* **Esercizio assegnato**: Dal testo sui primi mesi della presidenza Trump, riporta senza alcuna modifica il passo che comincia con "Per capirlo bisogna" e prosegue fino a "ai suoi predecessori.".

* **Testo di partenza**:
Per capirlo bisogna ripercorrere in rapida sequenza i primi 5 mesi della presidenza.
Trump inizia come un presidente di rottura, che nel suo discorso inaugurale traccia degli obiettivi e una visione del ruolo degli Stati Uniti nel mondo antitetici rispetto ai suoi predecessori.
Come prevedibile, la reazione dell’establishment è durissima: manifestazioni di piazza, giudici che bloccano decisioni presidenziali, l’intelligence che soffia sul fuoco del Russiagate alimentando lo spettro che Mosca abbia interferito nelle elezioni mentre molti repubblicani si schierano con i democratici.
Lo Stato Profondo (Deep State) è in rivolta e protagonista di ogni forma di boicottaggio.
Dopo appena tre settimane, uno dei suoi consiglieri più, quello alla sicurezza nazionale, Michael Flynn, si dimette per aver nascosto alcune conversazioni con l’ambasciatore russo a Washington. In sé nulla di irrimediabile, anche il team di Hillary ha avuto contatti con l’ambasciata russa.

* **Materiale fornito**:
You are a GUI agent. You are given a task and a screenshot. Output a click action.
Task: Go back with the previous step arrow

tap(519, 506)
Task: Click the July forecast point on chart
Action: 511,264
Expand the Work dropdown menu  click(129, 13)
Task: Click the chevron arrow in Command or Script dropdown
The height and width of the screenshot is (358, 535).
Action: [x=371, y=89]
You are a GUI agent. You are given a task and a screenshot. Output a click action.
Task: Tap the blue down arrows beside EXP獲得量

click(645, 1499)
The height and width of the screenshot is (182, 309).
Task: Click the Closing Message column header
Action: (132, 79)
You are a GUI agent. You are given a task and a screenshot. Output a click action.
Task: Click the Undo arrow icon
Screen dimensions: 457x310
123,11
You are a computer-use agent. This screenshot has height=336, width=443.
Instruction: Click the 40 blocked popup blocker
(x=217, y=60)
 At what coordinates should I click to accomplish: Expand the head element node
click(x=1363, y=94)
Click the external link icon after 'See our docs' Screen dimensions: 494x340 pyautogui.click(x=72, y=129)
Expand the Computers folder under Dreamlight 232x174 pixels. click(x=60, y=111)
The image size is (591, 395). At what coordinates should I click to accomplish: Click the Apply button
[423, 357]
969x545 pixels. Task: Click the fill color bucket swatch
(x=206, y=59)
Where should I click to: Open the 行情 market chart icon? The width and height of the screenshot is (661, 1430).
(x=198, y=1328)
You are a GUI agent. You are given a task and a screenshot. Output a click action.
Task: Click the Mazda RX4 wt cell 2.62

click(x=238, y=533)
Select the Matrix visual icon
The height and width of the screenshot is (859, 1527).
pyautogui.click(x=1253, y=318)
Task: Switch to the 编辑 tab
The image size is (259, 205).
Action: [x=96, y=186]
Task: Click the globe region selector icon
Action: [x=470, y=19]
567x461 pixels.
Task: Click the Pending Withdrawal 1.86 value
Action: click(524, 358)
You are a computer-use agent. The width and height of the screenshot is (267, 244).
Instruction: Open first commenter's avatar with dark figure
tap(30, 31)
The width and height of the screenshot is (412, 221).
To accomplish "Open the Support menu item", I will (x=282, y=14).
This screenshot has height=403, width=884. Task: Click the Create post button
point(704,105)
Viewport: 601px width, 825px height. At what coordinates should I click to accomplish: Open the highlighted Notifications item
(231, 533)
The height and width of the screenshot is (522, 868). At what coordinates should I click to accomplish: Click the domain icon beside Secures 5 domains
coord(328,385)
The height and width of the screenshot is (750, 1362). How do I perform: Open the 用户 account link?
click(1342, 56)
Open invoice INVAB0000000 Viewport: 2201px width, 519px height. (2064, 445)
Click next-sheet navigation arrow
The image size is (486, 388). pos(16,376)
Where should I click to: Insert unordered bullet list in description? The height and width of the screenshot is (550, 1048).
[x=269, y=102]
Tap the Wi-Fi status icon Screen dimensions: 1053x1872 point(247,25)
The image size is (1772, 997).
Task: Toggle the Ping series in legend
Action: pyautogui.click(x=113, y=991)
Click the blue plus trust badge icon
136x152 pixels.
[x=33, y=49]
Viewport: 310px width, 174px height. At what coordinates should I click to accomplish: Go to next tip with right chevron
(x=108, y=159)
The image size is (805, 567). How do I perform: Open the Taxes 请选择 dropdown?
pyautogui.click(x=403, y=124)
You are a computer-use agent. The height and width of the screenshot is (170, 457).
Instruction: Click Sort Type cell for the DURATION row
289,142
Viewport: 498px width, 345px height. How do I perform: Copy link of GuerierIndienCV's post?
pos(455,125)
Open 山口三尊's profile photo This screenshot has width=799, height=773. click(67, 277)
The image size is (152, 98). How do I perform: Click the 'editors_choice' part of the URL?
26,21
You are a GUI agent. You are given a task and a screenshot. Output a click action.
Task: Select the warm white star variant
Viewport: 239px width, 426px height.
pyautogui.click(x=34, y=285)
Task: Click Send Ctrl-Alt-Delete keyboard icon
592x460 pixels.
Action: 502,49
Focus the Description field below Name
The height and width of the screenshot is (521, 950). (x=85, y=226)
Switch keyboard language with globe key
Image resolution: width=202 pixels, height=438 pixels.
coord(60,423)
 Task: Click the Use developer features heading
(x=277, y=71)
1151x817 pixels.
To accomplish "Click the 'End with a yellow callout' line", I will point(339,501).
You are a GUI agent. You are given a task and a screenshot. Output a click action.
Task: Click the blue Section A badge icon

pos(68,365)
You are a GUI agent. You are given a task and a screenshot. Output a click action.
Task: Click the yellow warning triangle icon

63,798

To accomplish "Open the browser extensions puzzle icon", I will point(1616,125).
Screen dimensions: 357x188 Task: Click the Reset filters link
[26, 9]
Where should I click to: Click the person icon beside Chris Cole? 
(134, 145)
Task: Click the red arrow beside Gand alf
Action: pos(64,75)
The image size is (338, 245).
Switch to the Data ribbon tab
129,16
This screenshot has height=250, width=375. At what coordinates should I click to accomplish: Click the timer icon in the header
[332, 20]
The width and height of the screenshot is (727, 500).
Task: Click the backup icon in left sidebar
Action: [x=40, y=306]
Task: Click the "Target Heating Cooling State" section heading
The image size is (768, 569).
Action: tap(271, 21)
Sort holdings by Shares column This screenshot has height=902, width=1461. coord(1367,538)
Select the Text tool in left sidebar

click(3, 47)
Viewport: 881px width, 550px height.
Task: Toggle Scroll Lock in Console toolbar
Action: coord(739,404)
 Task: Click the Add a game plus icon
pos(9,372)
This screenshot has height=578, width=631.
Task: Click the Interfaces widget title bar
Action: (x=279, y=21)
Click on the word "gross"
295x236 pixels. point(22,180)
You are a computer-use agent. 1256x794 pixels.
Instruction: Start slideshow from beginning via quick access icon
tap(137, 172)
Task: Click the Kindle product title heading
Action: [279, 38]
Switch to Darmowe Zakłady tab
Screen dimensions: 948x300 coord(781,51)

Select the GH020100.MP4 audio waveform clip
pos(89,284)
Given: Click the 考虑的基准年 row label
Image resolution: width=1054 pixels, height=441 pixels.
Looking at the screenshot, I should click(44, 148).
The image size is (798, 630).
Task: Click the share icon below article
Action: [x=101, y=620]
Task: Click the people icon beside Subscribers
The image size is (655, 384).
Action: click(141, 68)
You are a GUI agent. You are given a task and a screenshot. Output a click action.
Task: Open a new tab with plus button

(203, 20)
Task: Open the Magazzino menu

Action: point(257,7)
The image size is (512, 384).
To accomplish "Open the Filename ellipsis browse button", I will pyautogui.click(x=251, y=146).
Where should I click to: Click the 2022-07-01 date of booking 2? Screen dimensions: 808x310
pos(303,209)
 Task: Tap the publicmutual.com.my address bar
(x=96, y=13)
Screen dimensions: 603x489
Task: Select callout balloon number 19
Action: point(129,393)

* **Soluzione proposta**:
Per capirlo bisogna ripercorrere in rapida sequenza i primi 5 mesi della presidenza.
Trump inizia come un presidente di rottura, che nel suo discorso inaugurale traccia degli obiettivi e una visione del ruolo degli Stati Uniti nel mondo antitetici rispetto ai suoi predecessori.